Spending their days guzzling cheap vodka and unleashing foul-mouthed vitriol upon one another, Huffman and Haskett provided the youngsters’ first experience of life for the long-term unemployed, their fear spurring them to begin recording the abusive sparring reverberating through the walls. The young guys’ motivations shifted however as it became apparent that the torrents of abuse from Peter (a floridly camp gay man) and Ray (a caustically belligerent homophobe) resembled more the mundane squabbling of an old married couple than the precursor to any real violence. They became obsessed, making cassette tapes and distributing them amongst friends who soon disseminated them across the United States where they rapidly developed a cult following.

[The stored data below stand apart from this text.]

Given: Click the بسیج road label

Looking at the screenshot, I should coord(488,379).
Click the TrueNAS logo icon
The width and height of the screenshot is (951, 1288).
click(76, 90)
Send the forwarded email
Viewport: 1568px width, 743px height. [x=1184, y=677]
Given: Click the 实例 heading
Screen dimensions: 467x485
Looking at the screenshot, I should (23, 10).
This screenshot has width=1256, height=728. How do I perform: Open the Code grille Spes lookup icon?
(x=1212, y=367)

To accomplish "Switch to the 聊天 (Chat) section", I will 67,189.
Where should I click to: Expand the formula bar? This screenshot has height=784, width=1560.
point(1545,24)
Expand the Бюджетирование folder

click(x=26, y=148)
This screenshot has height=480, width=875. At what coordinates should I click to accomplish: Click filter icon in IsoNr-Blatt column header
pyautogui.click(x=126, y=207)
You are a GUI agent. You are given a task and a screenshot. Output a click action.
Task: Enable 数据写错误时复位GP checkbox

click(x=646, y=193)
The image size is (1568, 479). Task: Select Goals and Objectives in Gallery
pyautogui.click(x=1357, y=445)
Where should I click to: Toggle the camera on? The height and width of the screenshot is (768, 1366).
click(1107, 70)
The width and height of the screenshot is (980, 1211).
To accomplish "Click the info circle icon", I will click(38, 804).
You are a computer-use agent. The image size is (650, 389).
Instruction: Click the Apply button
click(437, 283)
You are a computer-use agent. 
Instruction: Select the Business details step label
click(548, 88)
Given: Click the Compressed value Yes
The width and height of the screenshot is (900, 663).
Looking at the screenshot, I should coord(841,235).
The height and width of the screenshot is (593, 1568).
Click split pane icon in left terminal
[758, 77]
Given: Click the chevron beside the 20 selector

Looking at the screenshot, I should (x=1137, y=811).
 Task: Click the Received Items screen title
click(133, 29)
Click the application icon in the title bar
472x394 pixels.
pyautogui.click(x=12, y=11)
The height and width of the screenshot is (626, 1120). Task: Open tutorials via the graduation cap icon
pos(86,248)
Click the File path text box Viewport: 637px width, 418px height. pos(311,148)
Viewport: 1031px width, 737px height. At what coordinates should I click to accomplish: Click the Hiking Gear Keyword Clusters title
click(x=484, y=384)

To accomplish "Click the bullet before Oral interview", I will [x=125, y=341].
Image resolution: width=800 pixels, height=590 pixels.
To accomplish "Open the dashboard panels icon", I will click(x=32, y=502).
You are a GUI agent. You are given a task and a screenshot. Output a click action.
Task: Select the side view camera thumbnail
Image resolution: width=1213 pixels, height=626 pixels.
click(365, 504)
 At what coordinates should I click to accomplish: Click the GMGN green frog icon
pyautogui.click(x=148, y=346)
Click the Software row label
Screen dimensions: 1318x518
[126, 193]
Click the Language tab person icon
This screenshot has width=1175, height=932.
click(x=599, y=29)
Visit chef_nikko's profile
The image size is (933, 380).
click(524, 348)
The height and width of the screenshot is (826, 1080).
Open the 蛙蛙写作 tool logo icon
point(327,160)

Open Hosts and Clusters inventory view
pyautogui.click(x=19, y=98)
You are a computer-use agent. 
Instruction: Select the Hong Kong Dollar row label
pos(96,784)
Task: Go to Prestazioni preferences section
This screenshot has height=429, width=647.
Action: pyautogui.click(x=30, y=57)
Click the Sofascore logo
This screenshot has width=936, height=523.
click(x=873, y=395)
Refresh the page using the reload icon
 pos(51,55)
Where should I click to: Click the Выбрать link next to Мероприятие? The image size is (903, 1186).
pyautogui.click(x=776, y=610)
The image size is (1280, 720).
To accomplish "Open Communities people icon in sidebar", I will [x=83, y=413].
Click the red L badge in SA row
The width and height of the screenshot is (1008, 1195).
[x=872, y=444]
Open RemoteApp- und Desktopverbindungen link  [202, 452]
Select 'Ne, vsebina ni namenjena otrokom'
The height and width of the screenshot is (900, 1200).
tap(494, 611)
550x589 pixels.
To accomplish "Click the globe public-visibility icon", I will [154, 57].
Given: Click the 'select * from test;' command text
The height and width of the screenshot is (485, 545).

South Australian Matthew Bate’s documentary Shut Up Little Man! (named for Peter’s trademark dismissal of his roommate) explores the resulting influence that Eddie and Mitch’s recordings have had in American pop culture as well the ethical dilemmas that arise from such use of furtively obtained material. Bate has assembled a slickly produced combination of interviews with primary participants (including Mitch and Eddie, as well as Peter and Ray’s occasional third housemate Tony Newton), interviews with artists who subsequently created work inspired by the recordings, archival footage, re-enactments of Peter and Ray’s antics, as well as excerpts from the recordings themselves.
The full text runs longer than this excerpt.